A new set of measures has been announced by the Central Bank and the Treasury to curb the currency run and the FX reserves depletion. Despite the coordinated message to show this package as a silver-bullet-this-time-is-different program, we believe they fell short and are not enough to reverse the market’s lack of trust: micro-interventions are useless against broader macro inconsistencies. 
 
The Central Bank repo rate was increased 500 bps to 24% but, near the small hours of the night announced that banks have to reduce 20% of their net Leliq holdings. A back-of-the-envelope estimate, assuming that all the unwinding of the LELIQs moves to Repos leaves the effective monetary policy almost unchanged at about 32.7%. An initial signal that pointed to monetary tightening was quickly reversed with further financial repression.

This back and forth to offset the costs of higher repo rates exposes the monetary conundrum that we highlighted in our last Macro update. Central Bank’s liabilities are already turning into a debt problem and rising interest rates may trigger endogenously explosive dynamics. 
 
A new FX regime was also announced and a 1% devaluation of the FX for today was transpired to the press. The crawling peg will be replaced by a more volatile intervention system. Whether this is an excuse to accelerate the devaluation rate or a doomed attempt to stop a currency run with micro volatile interventions has yet to be seen. The CB also confirmed its intentions to use US$14bn bond holdings, equivalent to issuing 14%/15% USD debt, to curb the blue-chip swap

Fiscal measures were also announced with a number of tax reliefs to exporters to induce sales: soybeans export tax goes down 3pp in October to gradually recover by January and soybeans pellets and diesel oil go to 26-27%. industrial tax export for final products is permanently reduced by 5pp and processed materials by 1pp. We don’t expect this to have any significant impact on accelerating exports.

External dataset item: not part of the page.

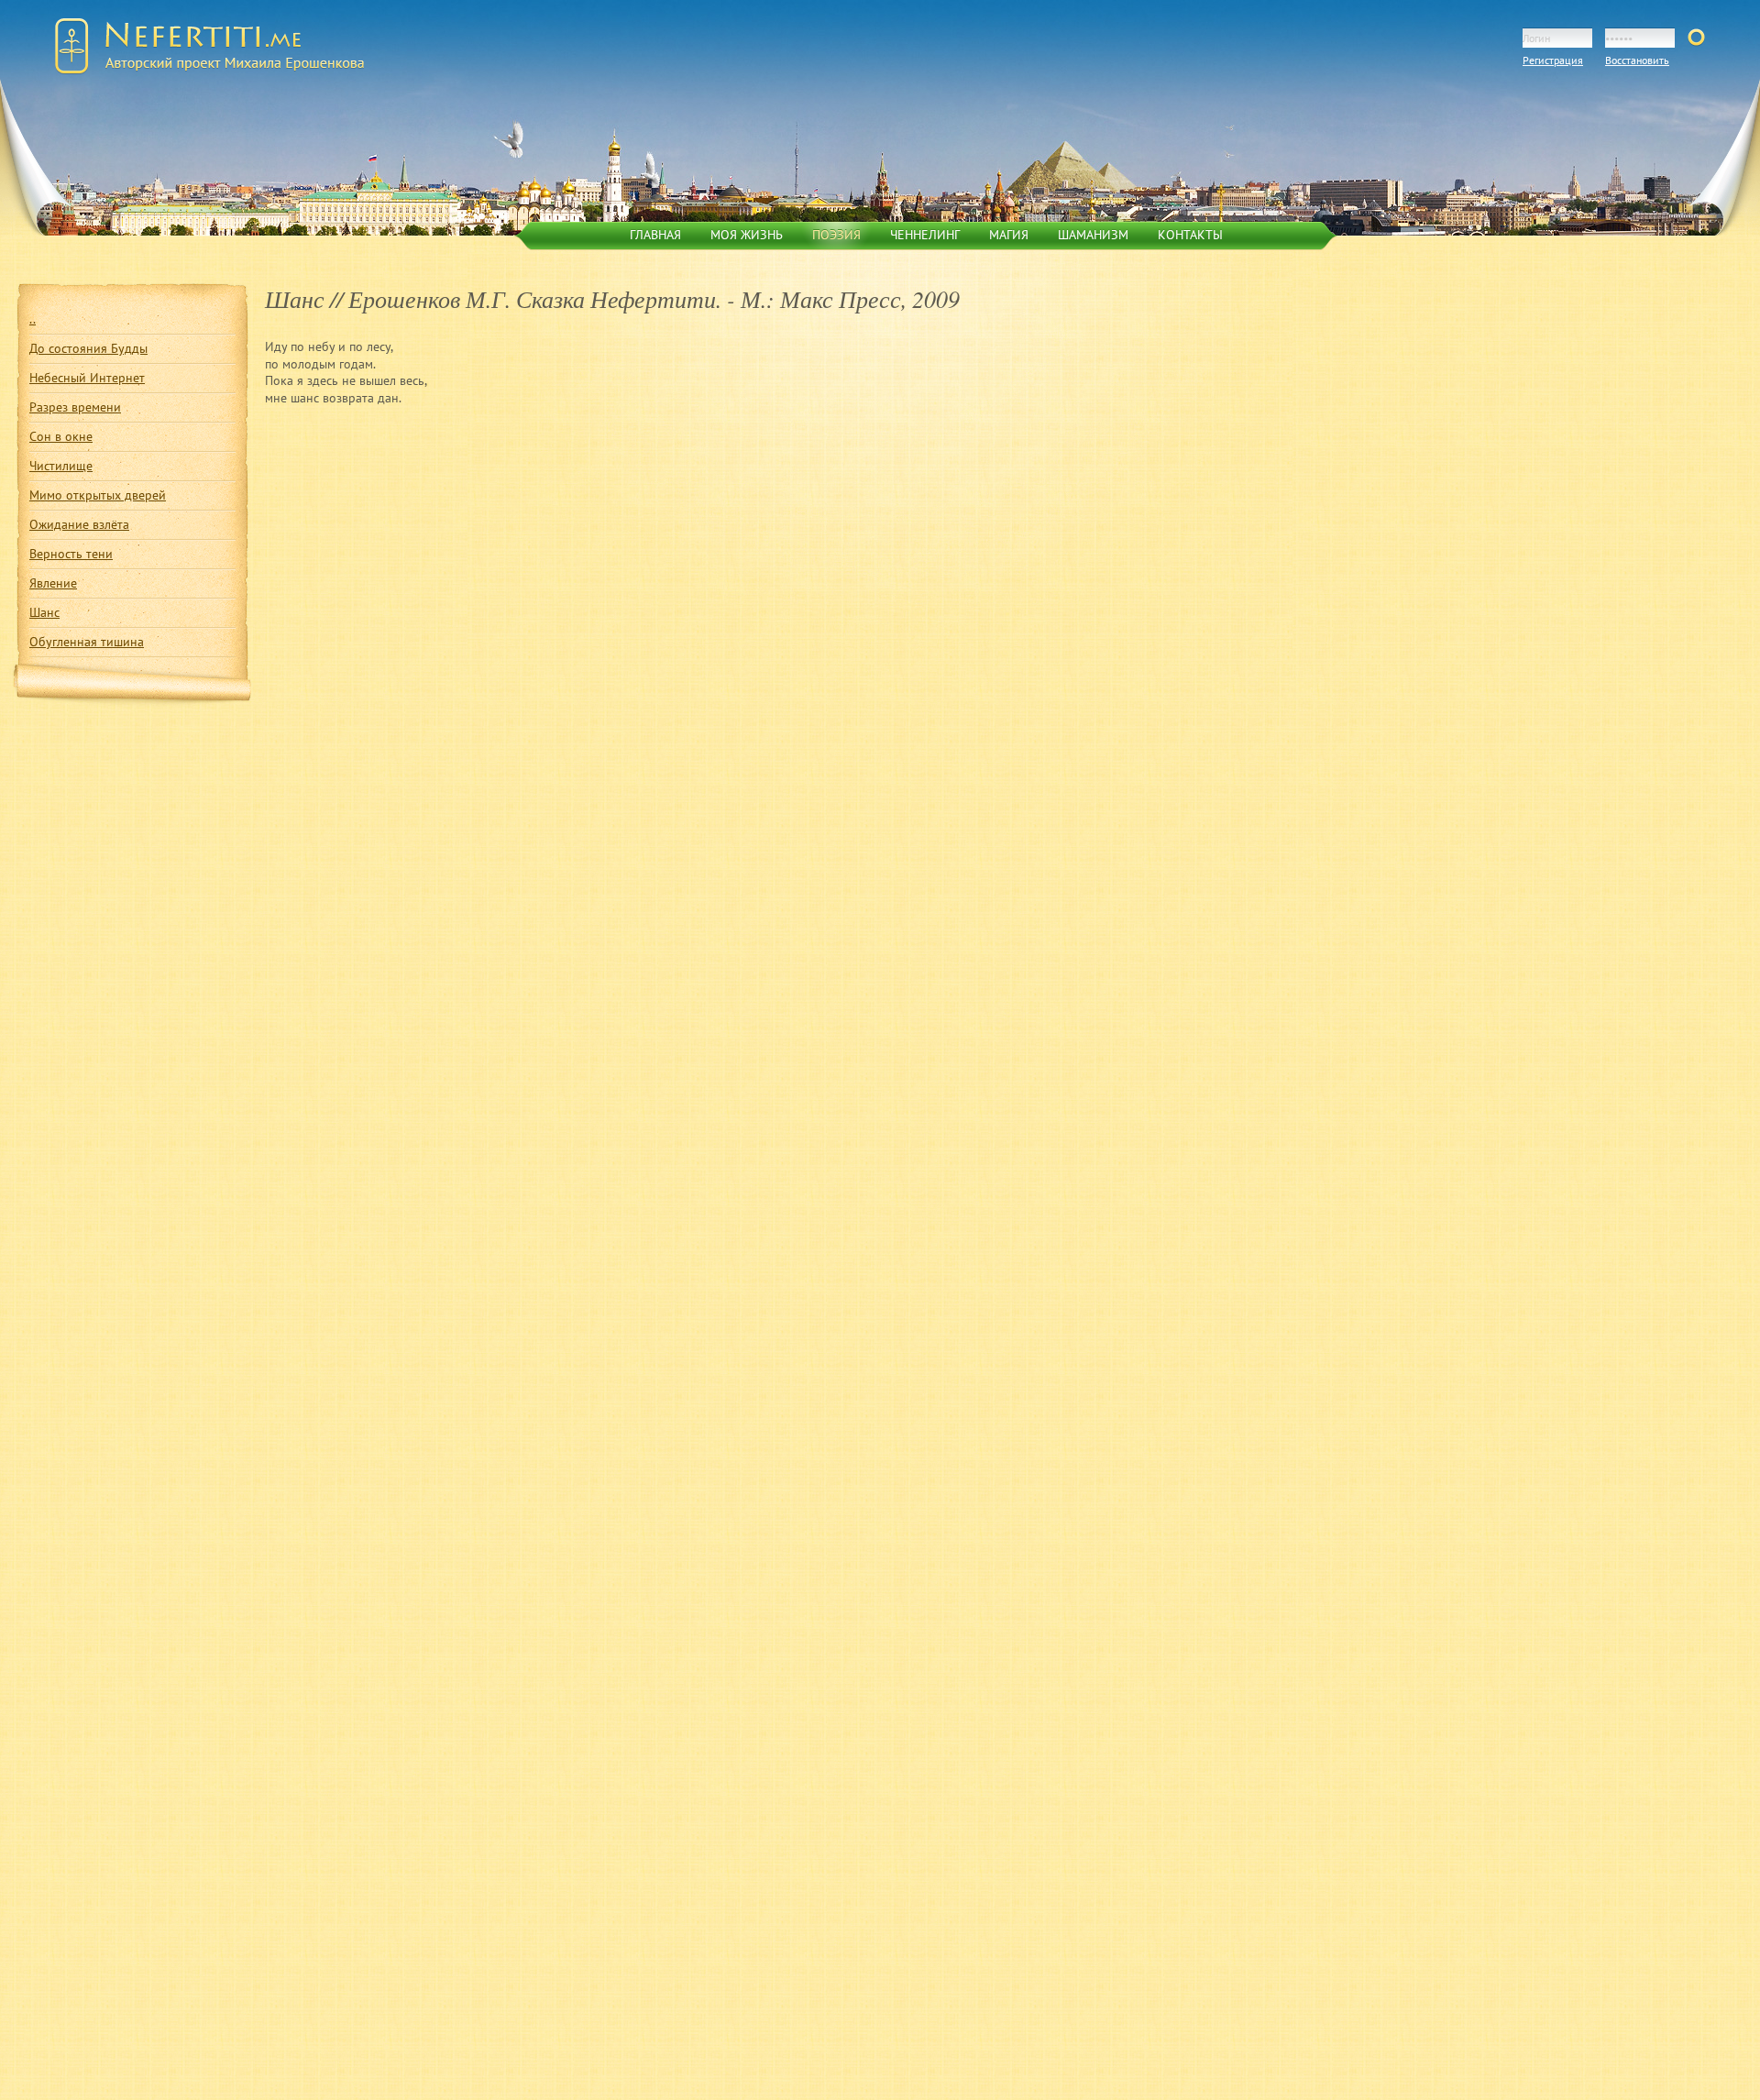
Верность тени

Fiscal action exposes two shortcomings of the official diagnosis of the crisis: the emphasis on “lack of exports” to explain the depletion of the reserves, even though the 12 months running trade balance is in historical highs, and the ease with which the objective of fiscal consolidation – the elephant in the room – is relegated to the background.  

We maintain our 2021 outlook unchanged.  The silver bullet combo of measures looks like bread for today and hunger for tomorrow as they only seek to address the very short term need to stop the depletion, of reserves building a bridge into 2021 when fiscal and monetary macro imbalances will still be there.